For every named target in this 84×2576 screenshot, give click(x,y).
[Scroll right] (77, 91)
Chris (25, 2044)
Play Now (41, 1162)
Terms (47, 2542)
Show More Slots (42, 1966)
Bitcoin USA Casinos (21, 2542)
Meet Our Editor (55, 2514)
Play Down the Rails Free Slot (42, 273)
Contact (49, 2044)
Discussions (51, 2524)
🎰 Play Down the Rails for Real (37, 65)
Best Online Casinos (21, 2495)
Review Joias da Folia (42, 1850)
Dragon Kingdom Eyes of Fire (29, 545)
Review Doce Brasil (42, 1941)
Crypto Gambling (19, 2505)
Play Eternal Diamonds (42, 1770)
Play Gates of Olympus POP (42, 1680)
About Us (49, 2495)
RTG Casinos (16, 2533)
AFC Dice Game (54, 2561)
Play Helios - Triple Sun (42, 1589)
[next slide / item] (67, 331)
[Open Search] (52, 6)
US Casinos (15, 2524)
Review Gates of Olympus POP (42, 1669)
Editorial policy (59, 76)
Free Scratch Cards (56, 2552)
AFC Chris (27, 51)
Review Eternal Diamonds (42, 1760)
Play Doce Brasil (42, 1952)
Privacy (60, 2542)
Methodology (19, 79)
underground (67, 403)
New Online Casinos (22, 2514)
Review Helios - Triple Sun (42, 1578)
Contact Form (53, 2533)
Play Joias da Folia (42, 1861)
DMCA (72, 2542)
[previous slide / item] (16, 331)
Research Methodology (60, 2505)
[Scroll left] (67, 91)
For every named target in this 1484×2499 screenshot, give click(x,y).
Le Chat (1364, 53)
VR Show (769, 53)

————

Instructions to follow
All entries above should be duplicated exactly, none omitted.

Answer section
For every named target in this 84×2576 screenshot, give click(x,y).
[Scroll right] (77, 91)
Chris (25, 2044)
Play Now (41, 1162)
Terms (47, 2542)
Show More Slots (42, 1966)
Bitcoin USA Casinos (21, 2542)
Meet Our Editor (55, 2514)
Play Down the Rails Free Slot (42, 273)
Contact (49, 2044)
Discussions (51, 2524)
🎰 Play Down the Rails for Real (37, 65)
Best Online Casinos (21, 2495)
Review Joias da Folia (42, 1850)
Dragon Kingdom Eyes of Fire (29, 545)
Review Doce Brasil (42, 1941)
Crypto Gambling (19, 2505)
Play Eternal Diamonds (42, 1770)
Play Gates of Olympus POP (42, 1680)
About Us (49, 2495)
RTG Casinos (16, 2533)
AFC Dice Game (54, 2561)
Play Helios - Triple Sun (42, 1589)
[next slide / item] (67, 331)
[Open Search] (52, 6)
US Casinos (15, 2524)
Review Gates of Olympus POP (42, 1669)
Editorial policy (59, 76)
Free Scratch Cards (56, 2552)
AFC Chris (27, 51)
Review Eternal Diamonds (42, 1760)
Play Doce Brasil (42, 1952)
Privacy (60, 2542)
Methodology (19, 79)
underground (67, 403)
New Online Casinos (22, 2514)
Review Helios - Triple Sun (42, 1578)
Contact Form (53, 2533)
Play Joias da Folia (42, 1861)
DMCA (72, 2542)
[previous slide / item] (16, 331)
Research Methodology (60, 2505)
[Scroll left] (67, 91)
For every named target in this 1484×2499 screenshot, give click(x,y).
Le Chat (1364, 53)
VR Show (769, 53)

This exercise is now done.